Much of this decline can be attributed to the challenging macroeconomic outlook, which directly affects the banking sector. Could this drop present me with an opportunity to pick up some cheap stocks? We’ll see.
Tempting rating
The bank’s stock is currently trading at a price-to-earnings (P/E) ratio of 4.5, which seems very reasonable to me. For context, the FTSE 100 The average P/E ratio usually hovers around the 12 to 14 mark. In addition to this, the Blue Eagles’ closest competitor in the UK, Lloyd’s, trades at a higher ratio of six. These markers indicate that the current share price of 154p could have significant room to grow.
In addition to its attractive valuation, the stock currently offers a healthy 5% dividend. Once again, this comfortably beats the FTSE 100 average. With inflation still high, a healthy dividend is a great way to protect my portfolio. Therefore, Barclays’ dividend is a big red flag for me.
Mixed results
Barclays has reported mixed results so far this year. Its first-quarter 23 results far exceeded analyst expectations, with profits up 27% compared to the previous year. However, this momentum was stifled after the release of its second quarter 2023 results.
Although revenue in both the domestic division and the consumer and cards division increased by 14% and 18%, respectively, net income did not meet analysts’ expectations. In addition to this, Barclays announced that it expected to receive a lower net interest margin at its national bank in the future. In simple terms, this means that the spread between what the bank pays in deposits and what it receives in loans will narrow. Investors seemed disappointed by the news and shares fell 5% during the trading day.

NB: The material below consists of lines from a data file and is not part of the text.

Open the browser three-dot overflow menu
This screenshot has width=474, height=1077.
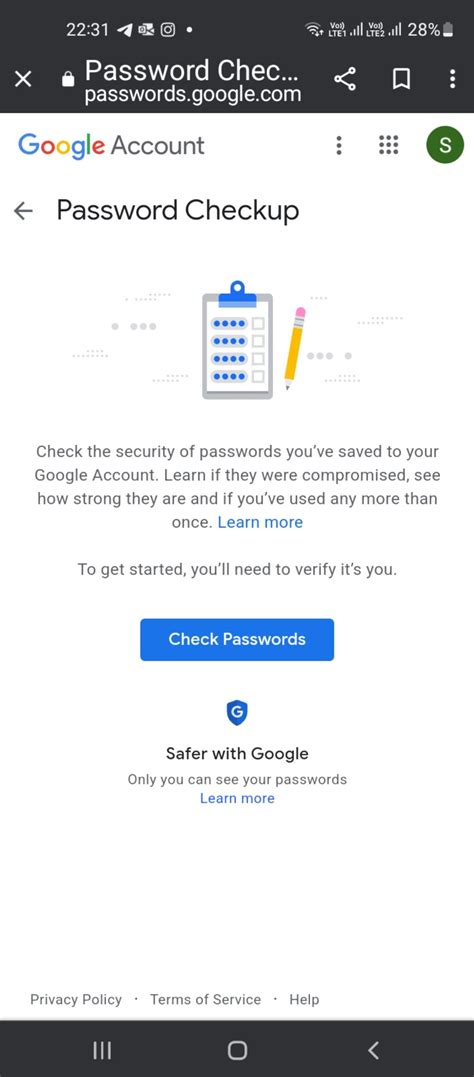click(452, 80)
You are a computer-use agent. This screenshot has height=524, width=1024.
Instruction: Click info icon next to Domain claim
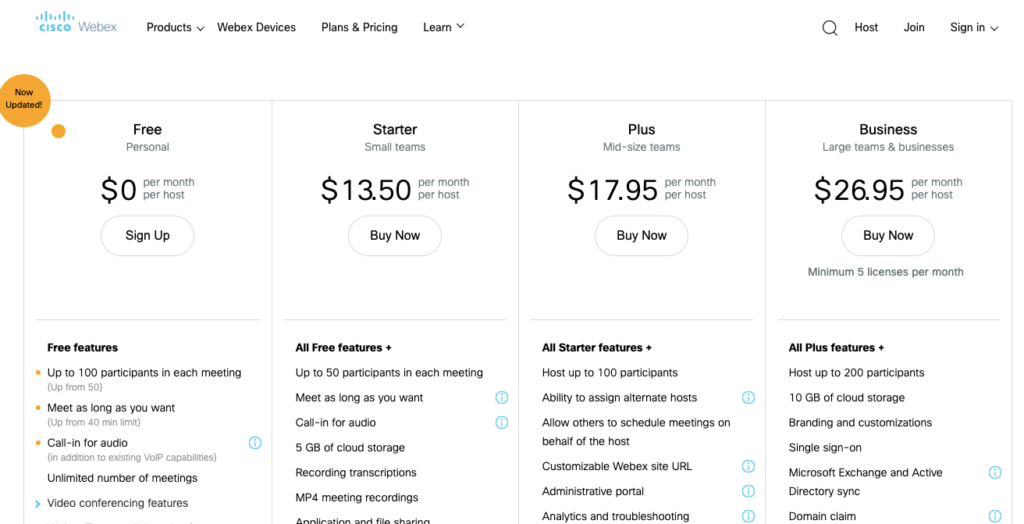(x=995, y=517)
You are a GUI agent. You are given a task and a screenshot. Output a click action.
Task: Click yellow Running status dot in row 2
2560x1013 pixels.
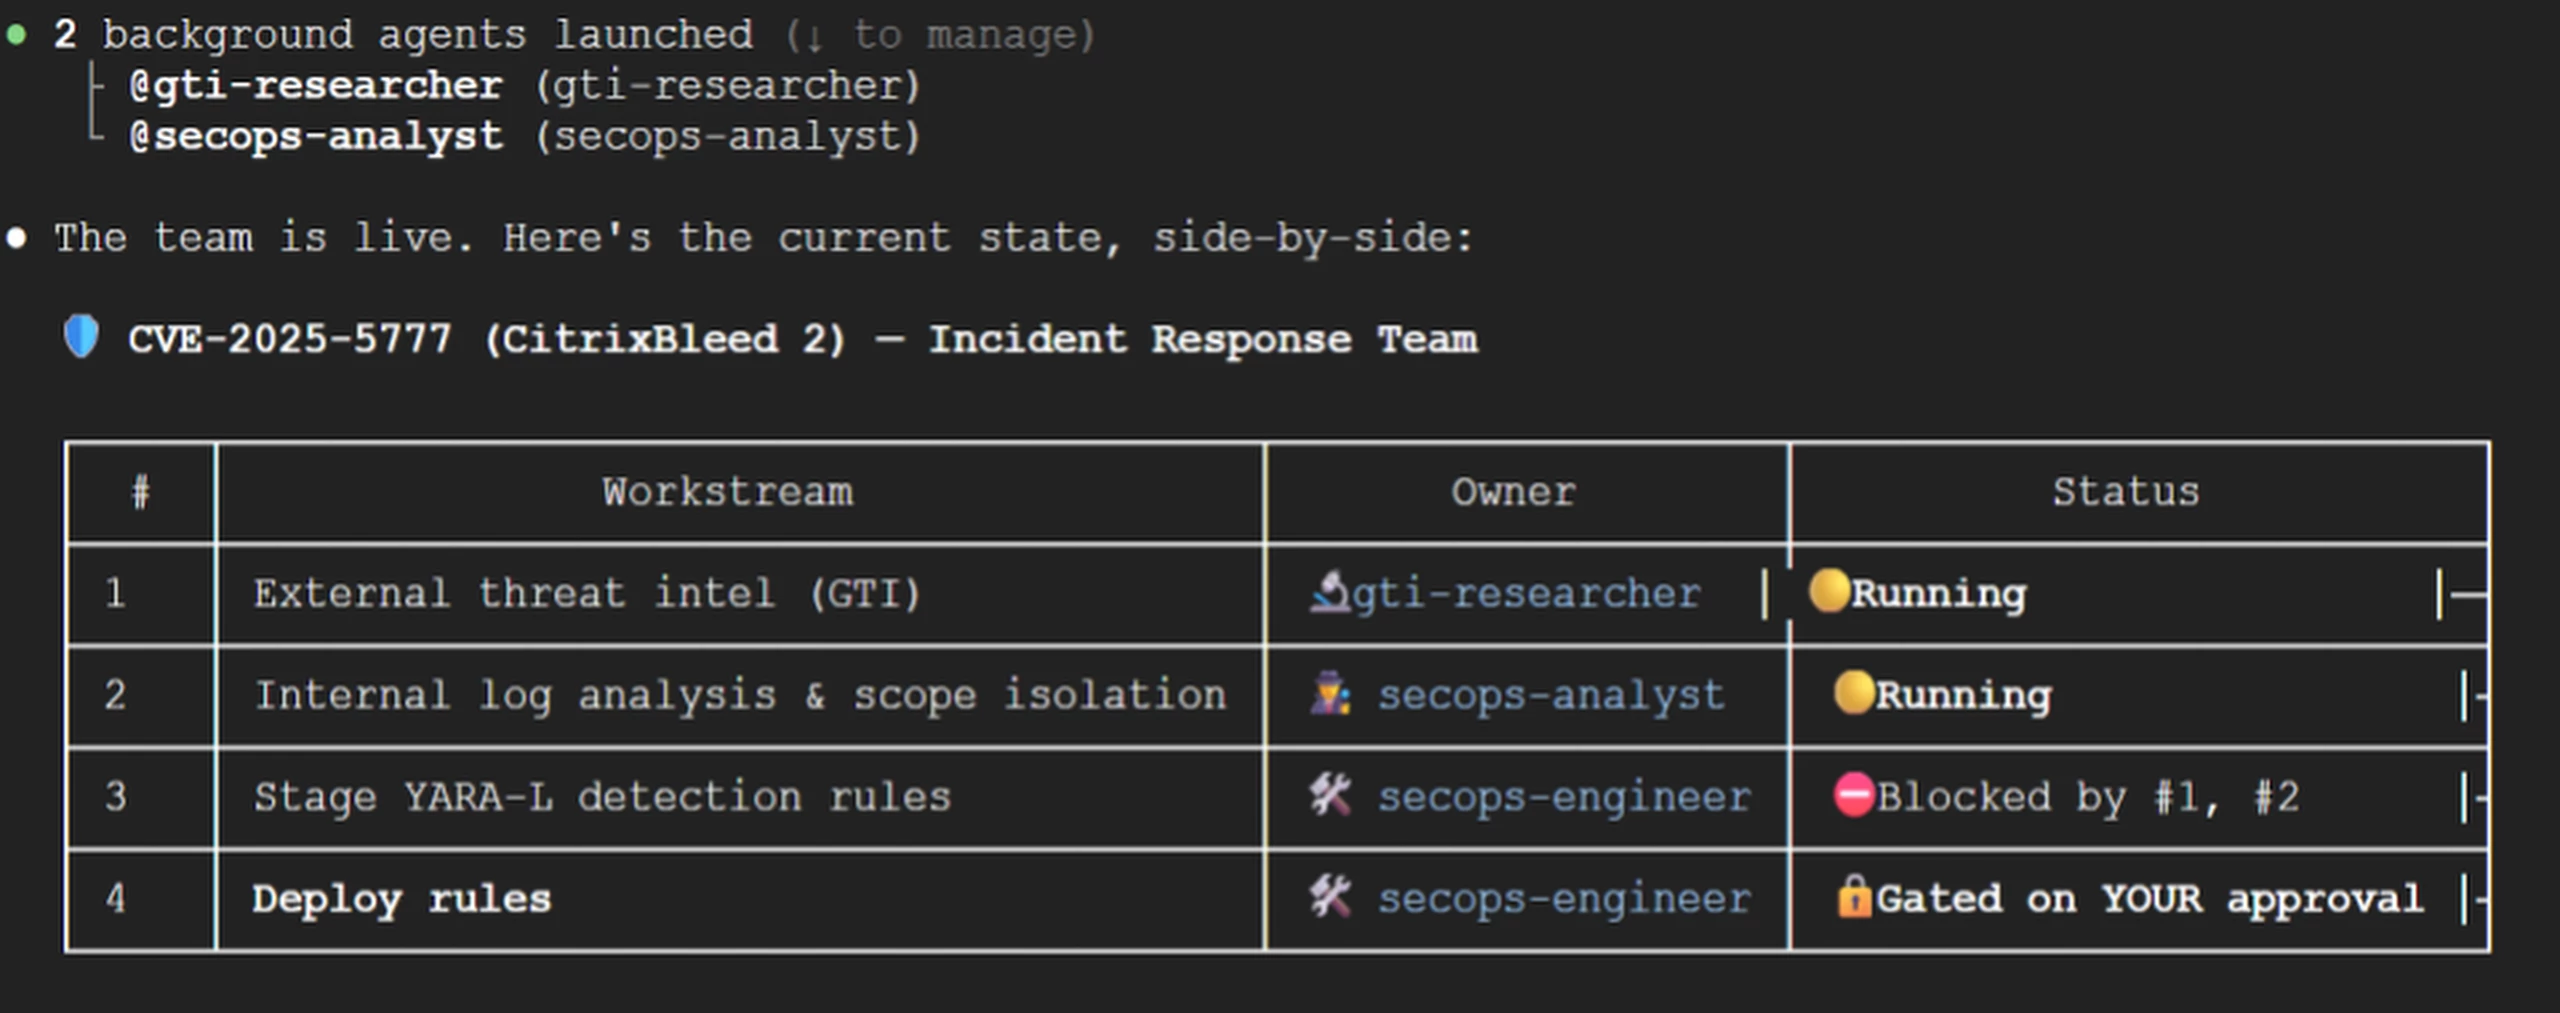1853,693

However, a big advantage for Barclays is its diversified revenue streams. Its investment banking and corporate finance divisions differentiate it from other UK-focused banks such as Lloyds, which focus solely on commercial banking. This could help increase revenue during difficult macroeconomic cycles.
The current macroeconomic environment is a double-edged sword for banks like Barclays. Higher interest rates mean the bank can charge higher rates on loans, but also needs to pay more on deposits.
Barclays’ guidance from its second quarter results seems to indicate that the latter may outperform the former, hurting profitability. In addition to this, the cost of living crisis, fueled by high inflation, could lead customers to default on their loans.
what i’m doing now
Overall, despite the volatility facing the UK banking sector, I am bullish on Barclays shares. In my opinion, the stock seems very undervalued, especially considering its healthy dividend. In addition to this, the diversified income that the bank had access to through its different divisions is a great advantage. As such, I am considering buying shares for my portfolio at 154p.